■ WYODRĘBNIONE INFORMACJE
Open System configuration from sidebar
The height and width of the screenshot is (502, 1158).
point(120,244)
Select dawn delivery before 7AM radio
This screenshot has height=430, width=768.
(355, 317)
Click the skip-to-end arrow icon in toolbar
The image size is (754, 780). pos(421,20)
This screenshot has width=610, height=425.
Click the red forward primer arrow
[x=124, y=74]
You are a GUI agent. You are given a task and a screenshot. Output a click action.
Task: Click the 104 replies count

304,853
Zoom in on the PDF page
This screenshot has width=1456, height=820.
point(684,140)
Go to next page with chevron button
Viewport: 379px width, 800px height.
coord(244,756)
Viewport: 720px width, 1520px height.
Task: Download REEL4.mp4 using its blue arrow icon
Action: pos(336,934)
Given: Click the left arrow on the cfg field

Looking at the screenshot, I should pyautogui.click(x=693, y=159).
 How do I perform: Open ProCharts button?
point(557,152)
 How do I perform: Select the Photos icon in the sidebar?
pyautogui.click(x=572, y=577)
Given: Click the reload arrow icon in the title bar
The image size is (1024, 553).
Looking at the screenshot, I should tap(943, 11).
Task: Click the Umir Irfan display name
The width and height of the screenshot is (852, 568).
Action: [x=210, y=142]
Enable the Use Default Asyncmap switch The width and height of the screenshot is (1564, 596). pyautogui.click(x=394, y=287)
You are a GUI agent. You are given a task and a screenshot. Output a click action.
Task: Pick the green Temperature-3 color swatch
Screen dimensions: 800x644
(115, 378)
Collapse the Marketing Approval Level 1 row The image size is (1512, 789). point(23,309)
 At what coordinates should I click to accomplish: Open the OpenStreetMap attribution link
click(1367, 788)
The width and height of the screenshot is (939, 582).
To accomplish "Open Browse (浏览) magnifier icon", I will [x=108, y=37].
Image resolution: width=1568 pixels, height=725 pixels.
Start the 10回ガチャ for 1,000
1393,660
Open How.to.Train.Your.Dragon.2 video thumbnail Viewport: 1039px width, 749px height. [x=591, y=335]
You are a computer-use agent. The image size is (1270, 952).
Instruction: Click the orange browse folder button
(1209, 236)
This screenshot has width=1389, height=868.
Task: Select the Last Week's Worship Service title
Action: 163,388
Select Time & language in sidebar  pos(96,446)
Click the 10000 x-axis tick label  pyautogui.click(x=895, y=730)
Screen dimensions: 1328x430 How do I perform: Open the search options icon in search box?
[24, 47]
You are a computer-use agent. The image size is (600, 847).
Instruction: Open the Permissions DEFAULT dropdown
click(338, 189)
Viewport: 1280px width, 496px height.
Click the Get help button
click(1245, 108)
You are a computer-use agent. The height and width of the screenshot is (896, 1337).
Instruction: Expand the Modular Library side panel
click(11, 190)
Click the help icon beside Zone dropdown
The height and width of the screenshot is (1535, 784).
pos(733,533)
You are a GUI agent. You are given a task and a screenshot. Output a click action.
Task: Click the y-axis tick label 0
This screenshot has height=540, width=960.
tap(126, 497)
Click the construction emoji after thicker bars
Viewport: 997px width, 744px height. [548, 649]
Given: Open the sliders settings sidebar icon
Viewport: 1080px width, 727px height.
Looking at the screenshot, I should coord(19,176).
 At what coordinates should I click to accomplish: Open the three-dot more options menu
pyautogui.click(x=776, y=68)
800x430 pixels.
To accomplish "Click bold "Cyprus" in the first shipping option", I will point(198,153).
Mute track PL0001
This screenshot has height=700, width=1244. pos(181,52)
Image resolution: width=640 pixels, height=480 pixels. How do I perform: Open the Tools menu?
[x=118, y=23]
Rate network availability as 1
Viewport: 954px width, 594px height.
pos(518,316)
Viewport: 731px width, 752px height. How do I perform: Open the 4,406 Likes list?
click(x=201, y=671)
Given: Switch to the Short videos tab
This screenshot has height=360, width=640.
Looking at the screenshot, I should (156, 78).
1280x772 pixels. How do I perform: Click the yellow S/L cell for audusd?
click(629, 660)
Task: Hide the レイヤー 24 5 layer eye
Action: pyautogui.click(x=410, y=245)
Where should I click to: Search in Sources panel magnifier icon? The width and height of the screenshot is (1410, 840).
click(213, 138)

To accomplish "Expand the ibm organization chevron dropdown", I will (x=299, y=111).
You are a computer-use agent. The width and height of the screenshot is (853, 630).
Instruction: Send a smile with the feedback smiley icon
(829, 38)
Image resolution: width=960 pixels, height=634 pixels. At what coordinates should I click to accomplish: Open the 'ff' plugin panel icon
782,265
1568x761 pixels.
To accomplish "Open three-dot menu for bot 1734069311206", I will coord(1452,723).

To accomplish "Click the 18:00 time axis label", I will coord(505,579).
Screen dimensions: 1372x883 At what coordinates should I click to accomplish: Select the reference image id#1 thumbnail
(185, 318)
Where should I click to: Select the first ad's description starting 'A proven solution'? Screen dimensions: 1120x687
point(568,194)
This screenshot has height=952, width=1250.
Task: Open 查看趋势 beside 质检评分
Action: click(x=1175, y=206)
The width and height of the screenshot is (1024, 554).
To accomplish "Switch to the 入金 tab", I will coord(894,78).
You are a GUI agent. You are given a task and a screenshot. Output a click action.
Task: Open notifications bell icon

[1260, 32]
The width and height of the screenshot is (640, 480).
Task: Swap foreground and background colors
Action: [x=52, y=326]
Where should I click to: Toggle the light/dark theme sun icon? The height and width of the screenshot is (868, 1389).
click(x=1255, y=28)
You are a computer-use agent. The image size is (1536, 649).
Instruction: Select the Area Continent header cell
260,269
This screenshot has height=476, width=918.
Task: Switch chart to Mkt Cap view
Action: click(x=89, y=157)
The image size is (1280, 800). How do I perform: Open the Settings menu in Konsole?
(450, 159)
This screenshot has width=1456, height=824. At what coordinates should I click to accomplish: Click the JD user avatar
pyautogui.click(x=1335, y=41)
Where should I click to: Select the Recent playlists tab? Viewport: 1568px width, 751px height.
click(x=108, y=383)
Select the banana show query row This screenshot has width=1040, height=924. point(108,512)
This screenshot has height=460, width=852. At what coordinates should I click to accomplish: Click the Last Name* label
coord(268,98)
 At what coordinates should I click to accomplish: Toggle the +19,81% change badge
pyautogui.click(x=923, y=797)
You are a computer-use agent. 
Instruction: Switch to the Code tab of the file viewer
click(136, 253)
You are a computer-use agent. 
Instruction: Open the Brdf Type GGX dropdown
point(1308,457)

■ CEL ZADANIA
Przedstaw wszystkie wiersze pozycji powyżej jako tabelę Markdown z kolumnami „Numer” i „Treść wiersza”, pomijając puste wiersze.

■ ODPOWIEDŹ PONIŻEJ
| Numer | Treść wiersza |
|---|---|
| 1 | Open System configuration from sidebar |
| 2 | The height and width of the screenshot is (502, 1158). |
| 3 | point(120,244) |
| 4 | Select dawn delivery before 7AM radio |
| 5 | This screenshot has height=430, width=768. |
| 6 | (355, 317) |
| 7 | Click the skip-to-end arrow icon in toolbar |
| 8 | The image size is (754, 780). pos(421,20) |
| 9 | This screenshot has width=610, height=425. |
| 10 | Click the red forward primer arrow |
| 11 | [x=124, y=74] |
| 12 | You are a GUI agent. You are given a task and a screenshot. Output a click action. |
| 13 | Task: Click the 104 replies count |
| 14 | 304,853 |
| 15 | Zoom in on the PDF page |
| 16 | This screenshot has width=1456, height=820. |
| 17 | point(684,140) |
| 18 | Go to next page with chevron button |
| 19 | Viewport: 379px width, 800px height. |
| 20 | coord(244,756) |
| 21 | Viewport: 720px width, 1520px height. |
| 22 | Task: Download REEL4.mp4 using its blue arrow icon |
| 23 | Action: pos(336,934) |
| 24 | Given: Click the left arrow on the cfg field |
| 25 | Looking at the screenshot, I should pyautogui.click(x=693, y=159). |
| 26 |  How do I perform: Open ProCharts button? |
| 27 | point(557,152) |
| 28 |  How do I perform: Select the Photos icon in the sidebar? |
| 29 | pyautogui.click(x=572, y=577) |
| 30 | Given: Click the reload arrow icon in the title bar |
| 31 | The image size is (1024, 553). |
| 32 | Looking at the screenshot, I should tap(943, 11). |
| 33 | Task: Click the Umir Irfan display name |
| 34 | The width and height of the screenshot is (852, 568). |
| 35 | Action: [x=210, y=142] |
| 36 | Enable the Use Default Asyncmap switch The width and height of the screenshot is (1564, 596). pyautogui.click(x=394, y=287) |
| 37 | You are a GUI agent. You are given a task and a screenshot. Output a click action. |
| 38 | Task: Pick the green Temperature-3 color swatch |
| 39 | Screen dimensions: 800x644 |
| 40 | (115, 378) |
| 41 | Collapse the Marketing Approval Level 1 row The image size is (1512, 789). point(23,309) |
| 42 |  At what coordinates should I click to accomplish: Open the OpenStreetMap attribution link |
| 43 | click(1367, 788) |
| 44 | The width and height of the screenshot is (939, 582). |
| 45 | To accomplish "Open Browse (浏览) magnifier icon", I will [x=108, y=37]. |
| 46 | Image resolution: width=1568 pixels, height=725 pixels. |
| 47 | Start the 10回ガチャ for 1,000 |
| 48 | 1393,660 |
| 49 | Open How.to.Train.Your.Dragon.2 video thumbnail Viewport: 1039px width, 749px height. [x=591, y=335] |
| 50 | You are a computer-use agent. The image size is (1270, 952). |
| 51 | Instruction: Click the orange browse folder button |
| 52 | (1209, 236) |
| 53 | This screenshot has width=1389, height=868. |
| 54 | Task: Select the Last Week's Worship Service title |
| 55 | Action: 163,388 |
| 56 | Select Time & language in sidebar  pos(96,446) |
| 57 | Click the 10000 x-axis tick label  pyautogui.click(x=895, y=730) |
| 58 | Screen dimensions: 1328x430 How do I perform: Open the search options icon in search box? |
| 59 | [24, 47] |
| 60 | You are a computer-use agent. The image size is (600, 847). |
| 61 | Instruction: Open the Permissions DEFAULT dropdown |
| 62 | click(338, 189) |
| 63 | Viewport: 1280px width, 496px height. |
| 64 | Click the Get help button |
| 65 | click(1245, 108) |
| 66 | You are a computer-use agent. The height and width of the screenshot is (896, 1337). |
| 67 | Instruction: Expand the Modular Library side panel |
| 68 | click(11, 190) |
| 69 | Click the help icon beside Zone dropdown |
| 70 | The height and width of the screenshot is (1535, 784). |
| 71 | pos(733,533) |
| 72 | You are a GUI agent. You are given a task and a screenshot. Output a click action. |
| 73 | Task: Click the y-axis tick label 0 |
| 74 | This screenshot has height=540, width=960. |
| 75 | tap(126, 497) |
| 76 | Click the construction emoji after thicker bars |
| 77 | Viewport: 997px width, 744px height. [548, 649] |
| 78 | Given: Open the sliders settings sidebar icon |
| 79 | Viewport: 1080px width, 727px height. |
| 80 | Looking at the screenshot, I should coord(19,176). |
| 81 |  At what coordinates should I click to accomplish: Open the three-dot more options menu |
| 82 | pyautogui.click(x=776, y=68) |
| 83 | 800x430 pixels. |
| 84 | To accomplish "Click bold "Cyprus" in the first shipping option", I will point(198,153). |
| 85 | Mute track PL0001 |
| 86 | This screenshot has height=700, width=1244. pos(181,52) |
| 87 | Image resolution: width=640 pixels, height=480 pixels. How do I perform: Open the Tools menu? |
| 88 | [x=118, y=23] |
| 89 | Rate network availability as 1 |
| 90 | Viewport: 954px width, 594px height. |
| 91 | pos(518,316) |
| 92 | Viewport: 731px width, 752px height. How do I perform: Open the 4,406 Likes list? |
| 93 | click(x=201, y=671) |
| 94 | Given: Switch to the Short videos tab |
| 95 | This screenshot has height=360, width=640. |
| 96 | Looking at the screenshot, I should (156, 78). |
| 97 | 1280x772 pixels. How do I perform: Click the yellow S/L cell for audusd? |
| 98 | click(629, 660) |
| 99 | Task: Hide the レイヤー 24 5 layer eye |
| 100 | Action: pyautogui.click(x=410, y=245) |
| 101 | Where should I click to: Search in Sources panel magnifier icon? The width and height of the screenshot is (1410, 840). |
| 102 | click(213, 138) |
| 103 | To accomplish "Expand the ibm organization chevron dropdown", I will (x=299, y=111). |
| 104 | You are a computer-use agent. The width and height of the screenshot is (853, 630). |
| 105 | Instruction: Send a smile with the feedback smiley icon |
| 106 | (829, 38) |
| 107 | Image resolution: width=960 pixels, height=634 pixels. At what coordinates should I click to accomplish: Open the 'ff' plugin panel icon |
| 108 | 782,265 |
| 109 | 1568x761 pixels. |
| 110 | To accomplish "Open three-dot menu for bot 1734069311206", I will coord(1452,723). |
| 111 | To accomplish "Click the 18:00 time axis label", I will coord(505,579). |
| 112 | Screen dimensions: 1372x883 At what coordinates should I click to accomplish: Select the reference image id#1 thumbnail |
| 113 | (185, 318) |
| 114 | Where should I click to: Select the first ad's description starting 'A proven solution'? Screen dimensions: 1120x687 |
| 115 | point(568,194) |
| 116 | This screenshot has height=952, width=1250. |
| 117 | Task: Open 查看趋势 beside 质检评分 |
| 118 | Action: click(x=1175, y=206) |
| 119 | The width and height of the screenshot is (1024, 554). |
| 120 | To accomplish "Switch to the 入金 tab", I will coord(894,78). |
| 121 | You are a GUI agent. You are given a task and a screenshot. Output a click action. |
| 122 | Task: Open notifications bell icon |
| 123 | [1260, 32] |
| 124 | The width and height of the screenshot is (640, 480). |
| 125 | Task: Swap foreground and background colors |
| 126 | Action: [x=52, y=326] |
| 127 | Where should I click to: Toggle the light/dark theme sun icon? The height and width of the screenshot is (868, 1389). |
| 128 | click(x=1255, y=28) |
| 129 | You are a computer-use agent. The image size is (1536, 649). |
| 130 | Instruction: Select the Area Continent header cell |
| 131 | 260,269 |
| 132 | This screenshot has height=476, width=918. |
| 133 | Task: Switch chart to Mkt Cap view |
| 134 | Action: click(x=89, y=157) |
| 135 | The image size is (1280, 800). How do I perform: Open the Settings menu in Konsole? |
| 136 | (450, 159) |
| 137 | This screenshot has width=1456, height=824. At what coordinates should I click to accomplish: Click the JD user avatar |
| 138 | pyautogui.click(x=1335, y=41) |
| 139 | Where should I click to: Select the Recent playlists tab? Viewport: 1568px width, 751px height. |
| 140 | click(x=108, y=383) |
| 141 | Select the banana show query row This screenshot has width=1040, height=924. point(108,512) |
| 142 | This screenshot has height=460, width=852. At what coordinates should I click to accomplish: Click the Last Name* label |
| 143 | coord(268,98) |
| 144 |  At what coordinates should I click to accomplish: Toggle the +19,81% change badge |
| 145 | pyautogui.click(x=923, y=797) |
| 146 | You are a computer-use agent.  |
| 147 | Instruction: Switch to the Code tab of the file viewer |
| 148 | click(136, 253) |
| 149 | You are a computer-use agent.  |
| 150 | Instruction: Open the Brdf Type GGX dropdown |
| 151 | point(1308,457) |